The Corner

Re: Jonah’s Dry Powder

Jonah, I’m going to try to be brief, because

I’ve got a family in there demanding that I come in and help take the tree

down, but also because I want to keep my powder dry on this until the book

comes out. But, let me try to address your objections at admittedly

insufficient length:

Easy ones first. Jonah, what part of my earlier blog (in response to Peter)

on Hillary Clinton’s It Takes a Village didn’t you understand? I said that

if she means that we needed a strong federal government to raise our

children, then I dissent. I explained that I take her popularization of that

phrase (which didn’t originate with her) to mean that we cannot be

indifferent to the social context in which our children are raised — and

that government can have a role in creating conditions that make it easier

to raise good kids. It sounds to me like your knee is jerking here, as if

you’re saying that just because Hillary Clinton said it, it must be Bad.

Secondly, jeez, I was joking on “admirably scruffy,” playing off the whole

unshaven liberal stereotype I invoked earlier in the Times column.
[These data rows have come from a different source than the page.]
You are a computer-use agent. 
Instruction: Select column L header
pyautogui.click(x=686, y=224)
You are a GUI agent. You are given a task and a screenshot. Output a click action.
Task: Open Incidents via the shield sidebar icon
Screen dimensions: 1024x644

As you

did the other day with Jeff Hart’s use of the word “utopian,” it seems to me

that your seizing on writing that is not as precise as you would have it and

harping on a single word as an (unpersuasive) means of discrediting the

whole. For the record, I don’t find Bob Geldof’s scruffiness literally

admirable, or not.

Third, I don’t love Whole Foods. I don’t dislike it, to be sure, but I have

reservations about the place. You are reading something into my Times piece

that doesn’t exist. As my wife will tell you, I have a chip on my shoulder

about shopping there from time to time, because although I like the quality

of the food, and the fact that the meat is not factory-farmed, I don’t buy

into the vibe there. I mentioned in my Times column that it’s interesting

that the guy who founded Whole Foods, which is growing by leaps and bounds

(it got listed on the S&P just last week), is something of a Reaganite, and

he wants to use the market and consumer preferences to morally worthwhile

ends, re: animal husbandry. What that shows is that familiar stereotypes are

breaking down. That’s why I brought it up in my Times piece.

Finally, you write:

First of all, the use of the word “now.” What the heck

are you talking about? What, exactly, did we learn and when did we learn it

since Ronald Reagan was in office that caused this epiphany? The writers you

cite — at least the conservative ones — knew that there was more than the

free market over fifty years ago. But presumably that “now” means some new

data has been thrown into the hopper. I am dying to know what that might

be.

I’m sorry, Jonah, but it seems to me you’re being pedantic about this stuff.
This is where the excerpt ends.